- Task item
Return all of the material that follows, keeping each line exactly as it is.

---

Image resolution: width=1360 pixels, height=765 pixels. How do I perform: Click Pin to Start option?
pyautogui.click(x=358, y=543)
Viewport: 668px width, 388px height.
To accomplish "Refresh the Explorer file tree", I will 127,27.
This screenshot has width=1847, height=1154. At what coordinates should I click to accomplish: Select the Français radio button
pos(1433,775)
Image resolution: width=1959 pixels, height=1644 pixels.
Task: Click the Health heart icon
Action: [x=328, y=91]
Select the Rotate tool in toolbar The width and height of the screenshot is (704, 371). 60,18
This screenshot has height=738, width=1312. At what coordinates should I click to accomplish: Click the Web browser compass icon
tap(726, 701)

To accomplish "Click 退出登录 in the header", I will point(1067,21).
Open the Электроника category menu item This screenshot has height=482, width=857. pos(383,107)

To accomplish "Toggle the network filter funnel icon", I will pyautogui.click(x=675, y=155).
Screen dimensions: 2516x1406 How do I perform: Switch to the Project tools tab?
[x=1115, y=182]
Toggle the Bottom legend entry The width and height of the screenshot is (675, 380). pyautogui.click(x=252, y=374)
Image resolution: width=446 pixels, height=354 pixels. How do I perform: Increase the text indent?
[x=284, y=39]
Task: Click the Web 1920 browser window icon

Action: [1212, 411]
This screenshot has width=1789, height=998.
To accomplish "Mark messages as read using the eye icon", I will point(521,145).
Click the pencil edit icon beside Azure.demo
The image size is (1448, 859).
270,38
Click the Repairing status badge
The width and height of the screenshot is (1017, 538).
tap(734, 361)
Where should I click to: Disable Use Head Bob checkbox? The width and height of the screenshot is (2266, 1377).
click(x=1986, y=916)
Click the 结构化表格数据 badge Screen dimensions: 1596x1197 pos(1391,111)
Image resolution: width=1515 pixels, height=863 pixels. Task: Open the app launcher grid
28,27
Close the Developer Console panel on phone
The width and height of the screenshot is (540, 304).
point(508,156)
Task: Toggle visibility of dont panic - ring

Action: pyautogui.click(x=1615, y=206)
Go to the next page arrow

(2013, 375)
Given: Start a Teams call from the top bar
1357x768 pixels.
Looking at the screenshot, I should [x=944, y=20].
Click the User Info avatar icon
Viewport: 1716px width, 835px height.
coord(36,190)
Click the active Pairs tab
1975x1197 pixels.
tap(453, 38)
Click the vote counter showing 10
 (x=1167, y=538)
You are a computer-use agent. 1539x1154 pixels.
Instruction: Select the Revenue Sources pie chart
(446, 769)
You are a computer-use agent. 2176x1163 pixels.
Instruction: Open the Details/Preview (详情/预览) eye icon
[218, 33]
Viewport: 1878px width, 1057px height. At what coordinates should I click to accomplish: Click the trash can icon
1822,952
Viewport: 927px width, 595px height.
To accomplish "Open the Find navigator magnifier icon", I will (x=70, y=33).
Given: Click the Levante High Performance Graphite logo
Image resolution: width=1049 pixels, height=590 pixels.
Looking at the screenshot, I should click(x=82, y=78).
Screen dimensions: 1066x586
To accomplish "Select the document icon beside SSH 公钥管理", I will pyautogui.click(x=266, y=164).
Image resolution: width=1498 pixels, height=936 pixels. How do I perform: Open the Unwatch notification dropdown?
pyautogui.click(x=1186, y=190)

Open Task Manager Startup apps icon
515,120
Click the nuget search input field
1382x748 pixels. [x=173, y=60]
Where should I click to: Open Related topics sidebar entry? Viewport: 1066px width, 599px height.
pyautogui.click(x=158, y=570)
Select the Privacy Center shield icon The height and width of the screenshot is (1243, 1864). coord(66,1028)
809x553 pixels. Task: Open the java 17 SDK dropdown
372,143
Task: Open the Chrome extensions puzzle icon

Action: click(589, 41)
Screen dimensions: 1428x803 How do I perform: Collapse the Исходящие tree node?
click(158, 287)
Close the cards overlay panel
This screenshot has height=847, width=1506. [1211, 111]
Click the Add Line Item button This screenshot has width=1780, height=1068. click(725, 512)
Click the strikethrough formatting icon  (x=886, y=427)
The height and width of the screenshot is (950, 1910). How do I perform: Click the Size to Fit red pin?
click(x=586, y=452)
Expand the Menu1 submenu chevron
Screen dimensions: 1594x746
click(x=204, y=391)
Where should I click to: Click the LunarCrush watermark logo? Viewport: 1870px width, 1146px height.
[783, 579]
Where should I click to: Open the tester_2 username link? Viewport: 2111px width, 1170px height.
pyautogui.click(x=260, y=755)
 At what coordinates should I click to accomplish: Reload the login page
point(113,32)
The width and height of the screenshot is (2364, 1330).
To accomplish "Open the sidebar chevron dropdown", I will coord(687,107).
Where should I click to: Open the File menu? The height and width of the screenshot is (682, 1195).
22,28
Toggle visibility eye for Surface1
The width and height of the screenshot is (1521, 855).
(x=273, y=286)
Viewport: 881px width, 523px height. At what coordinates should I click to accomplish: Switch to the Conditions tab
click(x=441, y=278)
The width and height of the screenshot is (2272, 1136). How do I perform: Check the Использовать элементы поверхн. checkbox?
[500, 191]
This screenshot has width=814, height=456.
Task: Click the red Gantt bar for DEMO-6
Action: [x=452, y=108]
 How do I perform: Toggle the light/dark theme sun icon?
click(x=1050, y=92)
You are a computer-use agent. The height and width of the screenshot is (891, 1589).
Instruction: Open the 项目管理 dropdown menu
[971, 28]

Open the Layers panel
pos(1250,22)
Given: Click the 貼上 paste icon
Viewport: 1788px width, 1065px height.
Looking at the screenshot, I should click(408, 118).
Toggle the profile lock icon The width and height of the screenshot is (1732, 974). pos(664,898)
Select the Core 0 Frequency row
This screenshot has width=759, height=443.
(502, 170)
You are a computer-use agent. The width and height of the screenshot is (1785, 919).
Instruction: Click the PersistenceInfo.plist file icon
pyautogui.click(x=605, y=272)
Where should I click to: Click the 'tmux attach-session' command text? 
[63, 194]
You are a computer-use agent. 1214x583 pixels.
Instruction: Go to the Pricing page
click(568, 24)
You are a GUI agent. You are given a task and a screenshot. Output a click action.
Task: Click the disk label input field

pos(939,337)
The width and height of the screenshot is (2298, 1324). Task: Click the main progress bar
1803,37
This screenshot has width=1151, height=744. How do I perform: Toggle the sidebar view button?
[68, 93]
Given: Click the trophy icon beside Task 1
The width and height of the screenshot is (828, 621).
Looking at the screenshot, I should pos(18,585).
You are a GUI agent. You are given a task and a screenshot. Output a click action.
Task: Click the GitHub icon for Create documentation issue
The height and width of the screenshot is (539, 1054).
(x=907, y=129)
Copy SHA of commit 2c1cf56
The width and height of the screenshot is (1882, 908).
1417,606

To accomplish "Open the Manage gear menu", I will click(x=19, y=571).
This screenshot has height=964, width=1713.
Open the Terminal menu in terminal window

---

- Task result
Image resolution: width=1360 pixels, height=765 pixels. How do I perform: Click Pin to Start option?
pyautogui.click(x=358, y=543)
Viewport: 668px width, 388px height.
To accomplish "Refresh the Explorer file tree", I will 127,27.
This screenshot has width=1847, height=1154. At what coordinates should I click to accomplish: Select the Français radio button
pos(1433,775)
Image resolution: width=1959 pixels, height=1644 pixels.
Task: Click the Health heart icon
Action: [x=328, y=91]
Select the Rotate tool in toolbar The width and height of the screenshot is (704, 371). 60,18
This screenshot has height=738, width=1312. At what coordinates should I click to accomplish: Click the Web browser compass icon
tap(726, 701)

To accomplish "Click 退出登录 in the header", I will point(1067,21).
Open the Электроника category menu item This screenshot has height=482, width=857. pos(383,107)

To accomplish "Toggle the network filter funnel icon", I will pyautogui.click(x=675, y=155).
Screen dimensions: 2516x1406 How do I perform: Switch to the Project tools tab?
[x=1115, y=182]
Toggle the Bottom legend entry The width and height of the screenshot is (675, 380). pyautogui.click(x=252, y=374)
Image resolution: width=446 pixels, height=354 pixels. How do I perform: Increase the text indent?
[x=284, y=39]
Task: Click the Web 1920 browser window icon

Action: [1212, 411]
This screenshot has width=1789, height=998.
To accomplish "Mark messages as read using the eye icon", I will point(521,145).
Click the pencil edit icon beside Azure.demo
The image size is (1448, 859).
270,38
Click the Repairing status badge
The width and height of the screenshot is (1017, 538).
tap(734, 361)
Where should I click to: Disable Use Head Bob checkbox? The width and height of the screenshot is (2266, 1377).
click(x=1986, y=916)
Click the 结构化表格数据 badge Screen dimensions: 1596x1197 pos(1391,111)
Image resolution: width=1515 pixels, height=863 pixels. Task: Open the app launcher grid
28,27
Close the Developer Console panel on phone
The width and height of the screenshot is (540, 304).
point(508,156)
Task: Toggle visibility of dont panic - ring

Action: pyautogui.click(x=1615, y=206)
Go to the next page arrow

(2013, 375)
Given: Start a Teams call from the top bar
1357x768 pixels.
Looking at the screenshot, I should [x=944, y=20].
Click the User Info avatar icon
Viewport: 1716px width, 835px height.
coord(36,190)
Click the active Pairs tab
1975x1197 pixels.
tap(453, 38)
Click the vote counter showing 10
 (x=1167, y=538)
You are a computer-use agent. 1539x1154 pixels.
Instruction: Select the Revenue Sources pie chart
(446, 769)
You are a computer-use agent. 2176x1163 pixels.
Instruction: Open the Details/Preview (详情/预览) eye icon
[218, 33]
Viewport: 1878px width, 1057px height. At what coordinates should I click to accomplish: Click the trash can icon
1822,952
Viewport: 927px width, 595px height.
To accomplish "Open the Find navigator magnifier icon", I will (x=70, y=33).
Given: Click the Levante High Performance Graphite logo
Image resolution: width=1049 pixels, height=590 pixels.
Looking at the screenshot, I should click(x=82, y=78).
Screen dimensions: 1066x586
To accomplish "Select the document icon beside SSH 公钥管理", I will pyautogui.click(x=266, y=164).
Image resolution: width=1498 pixels, height=936 pixels. How do I perform: Open the Unwatch notification dropdown?
pyautogui.click(x=1186, y=190)

Open Task Manager Startup apps icon
515,120
Click the nuget search input field
1382x748 pixels. [x=173, y=60]
Where should I click to: Open Related topics sidebar entry? Viewport: 1066px width, 599px height.
pyautogui.click(x=158, y=570)
Select the Privacy Center shield icon The height and width of the screenshot is (1243, 1864). coord(66,1028)
809x553 pixels. Task: Open the java 17 SDK dropdown
372,143
Task: Open the Chrome extensions puzzle icon

Action: click(589, 41)
Screen dimensions: 1428x803 How do I perform: Collapse the Исходящие tree node?
click(158, 287)
Close the cards overlay panel
This screenshot has height=847, width=1506. [1211, 111]
Click the Add Line Item button This screenshot has width=1780, height=1068. click(725, 512)
Click the strikethrough formatting icon  (x=886, y=427)
The height and width of the screenshot is (950, 1910). How do I perform: Click the Size to Fit red pin?
click(x=586, y=452)
Expand the Menu1 submenu chevron
Screen dimensions: 1594x746
click(x=204, y=391)
Where should I click to: Click the LunarCrush watermark logo? Viewport: 1870px width, 1146px height.
[783, 579]
Where should I click to: Open the tester_2 username link? Viewport: 2111px width, 1170px height.
pyautogui.click(x=260, y=755)
 At what coordinates should I click to accomplish: Reload the login page
point(113,32)
The width and height of the screenshot is (2364, 1330).
To accomplish "Open the sidebar chevron dropdown", I will coord(687,107).
Where should I click to: Open the File menu? The height and width of the screenshot is (682, 1195).
22,28
Toggle visibility eye for Surface1
The width and height of the screenshot is (1521, 855).
(x=273, y=286)
Viewport: 881px width, 523px height. At what coordinates should I click to accomplish: Switch to the Conditions tab
click(x=441, y=278)
The width and height of the screenshot is (2272, 1136). How do I perform: Check the Использовать элементы поверхн. checkbox?
[500, 191]
This screenshot has width=814, height=456.
Task: Click the red Gantt bar for DEMO-6
Action: [x=452, y=108]
 How do I perform: Toggle the light/dark theme sun icon?
click(x=1050, y=92)
You are a computer-use agent. The height and width of the screenshot is (891, 1589).
Instruction: Open the 项目管理 dropdown menu
[971, 28]

Open the Layers panel
pos(1250,22)
Given: Click the 貼上 paste icon
Viewport: 1788px width, 1065px height.
Looking at the screenshot, I should click(408, 118).
Toggle the profile lock icon The width and height of the screenshot is (1732, 974). pos(664,898)
Select the Core 0 Frequency row
This screenshot has width=759, height=443.
(502, 170)
You are a computer-use agent. The width and height of the screenshot is (1785, 919).
Instruction: Click the PersistenceInfo.plist file icon
pyautogui.click(x=605, y=272)
Where should I click to: Click the 'tmux attach-session' command text? 
[63, 194]
You are a computer-use agent. 1214x583 pixels.
Instruction: Go to the Pricing page
click(568, 24)
You are a GUI agent. You are given a task and a screenshot. Output a click action.
Task: Click the disk label input field

pos(939,337)
The width and height of the screenshot is (2298, 1324). Task: Click the main progress bar
1803,37
This screenshot has width=1151, height=744. How do I perform: Toggle the sidebar view button?
[68, 93]
Given: Click the trophy icon beside Task 1
The width and height of the screenshot is (828, 621).
Looking at the screenshot, I should pos(18,585).
You are a GUI agent. You are given a task and a screenshot. Output a click action.
Task: Click the GitHub icon for Create documentation issue
The height and width of the screenshot is (539, 1054).
(x=907, y=129)
Copy SHA of commit 2c1cf56
The width and height of the screenshot is (1882, 908).
1417,606

To accomplish "Open the Manage gear menu", I will click(x=19, y=571).
This screenshot has height=964, width=1713.
Open the Terminal menu in terminal window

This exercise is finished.